Setelah mendengar gosip para pelayan secara sembunyi-sembunyi. Lia yang kemarin tidak berada di tempat kejadian setelah Silvi pingsan dan dibawa ke rumah kedua, langsung berniat menanyakan langsung kepada Andini.

Tak lupa dia membawakan makanan untuk majikannya itu.

Tok.. Tok...

"Saya masuk, Nyonya!" pinta Lia sopan.

Lia meletakkan senampan cemilan dan minuman ke atas meja di ruang kerja majikannya.

"Nyonya! Saya ingin bertanya!"

"Iya, Lia! Katakan, apa yang ingin kamu tanyakan." Andini masih fokus dengan laptopnya.

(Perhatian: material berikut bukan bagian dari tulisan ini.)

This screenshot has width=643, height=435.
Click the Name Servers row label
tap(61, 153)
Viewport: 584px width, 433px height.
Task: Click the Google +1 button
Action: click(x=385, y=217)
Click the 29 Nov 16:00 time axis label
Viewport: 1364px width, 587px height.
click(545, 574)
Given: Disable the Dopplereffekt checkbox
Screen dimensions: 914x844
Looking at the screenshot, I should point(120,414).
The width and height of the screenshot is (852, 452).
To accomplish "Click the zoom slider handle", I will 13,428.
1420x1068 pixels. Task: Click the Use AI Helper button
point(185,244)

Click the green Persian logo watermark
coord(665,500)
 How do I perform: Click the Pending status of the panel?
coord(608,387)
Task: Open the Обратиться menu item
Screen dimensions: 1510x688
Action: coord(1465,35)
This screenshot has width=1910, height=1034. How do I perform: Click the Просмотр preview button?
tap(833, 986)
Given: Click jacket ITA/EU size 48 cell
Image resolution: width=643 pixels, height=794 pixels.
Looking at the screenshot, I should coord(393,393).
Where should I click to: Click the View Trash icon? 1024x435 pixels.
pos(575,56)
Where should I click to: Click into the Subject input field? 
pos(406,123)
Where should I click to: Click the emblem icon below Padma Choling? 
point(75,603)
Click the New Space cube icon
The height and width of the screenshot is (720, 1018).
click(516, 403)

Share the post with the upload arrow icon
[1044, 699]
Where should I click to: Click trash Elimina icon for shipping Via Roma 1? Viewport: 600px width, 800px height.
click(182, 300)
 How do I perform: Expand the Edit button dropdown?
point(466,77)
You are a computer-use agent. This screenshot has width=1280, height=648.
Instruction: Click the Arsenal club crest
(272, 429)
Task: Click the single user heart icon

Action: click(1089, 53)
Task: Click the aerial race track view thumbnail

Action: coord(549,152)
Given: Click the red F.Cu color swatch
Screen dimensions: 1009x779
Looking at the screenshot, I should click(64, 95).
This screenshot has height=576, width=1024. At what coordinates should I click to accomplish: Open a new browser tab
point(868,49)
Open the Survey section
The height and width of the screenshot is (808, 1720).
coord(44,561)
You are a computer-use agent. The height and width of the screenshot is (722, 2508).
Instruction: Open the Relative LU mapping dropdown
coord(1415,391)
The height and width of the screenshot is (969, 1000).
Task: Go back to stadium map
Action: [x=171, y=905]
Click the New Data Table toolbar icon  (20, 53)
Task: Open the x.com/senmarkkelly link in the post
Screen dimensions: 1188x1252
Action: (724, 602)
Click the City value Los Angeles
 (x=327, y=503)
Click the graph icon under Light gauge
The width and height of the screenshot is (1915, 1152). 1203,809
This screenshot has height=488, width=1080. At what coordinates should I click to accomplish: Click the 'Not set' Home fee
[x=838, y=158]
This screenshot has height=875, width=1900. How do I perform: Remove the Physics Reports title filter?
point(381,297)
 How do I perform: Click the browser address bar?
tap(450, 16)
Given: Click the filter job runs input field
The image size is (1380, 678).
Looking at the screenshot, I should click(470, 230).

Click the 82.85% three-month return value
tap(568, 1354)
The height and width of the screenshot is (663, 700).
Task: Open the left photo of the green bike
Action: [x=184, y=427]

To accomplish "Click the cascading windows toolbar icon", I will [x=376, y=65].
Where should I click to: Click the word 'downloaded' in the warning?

"Apa... Benar... Wanita yang dibawa oleh Tuan Devan itu sedang hamil?" Lia bertanya setengah takut. Dia takut kalau pertanyaannya membuat Andini sedih.

"Hah...!" Andini menarik nafas panjang. Dia menghentikan aktivitasnya.

"Jadi... Kamu sudah tau?"

"Berarti benar kalau anak itu adalah anak Tuan Devan?"

"Saya tidak tau! Tapi kalau melihat dari respon Tuan Muda, sepertinya iya!"

Andini menjawab sesantai mungkin. Jelas sekali, dia sudah lelah dengan drama sang suami.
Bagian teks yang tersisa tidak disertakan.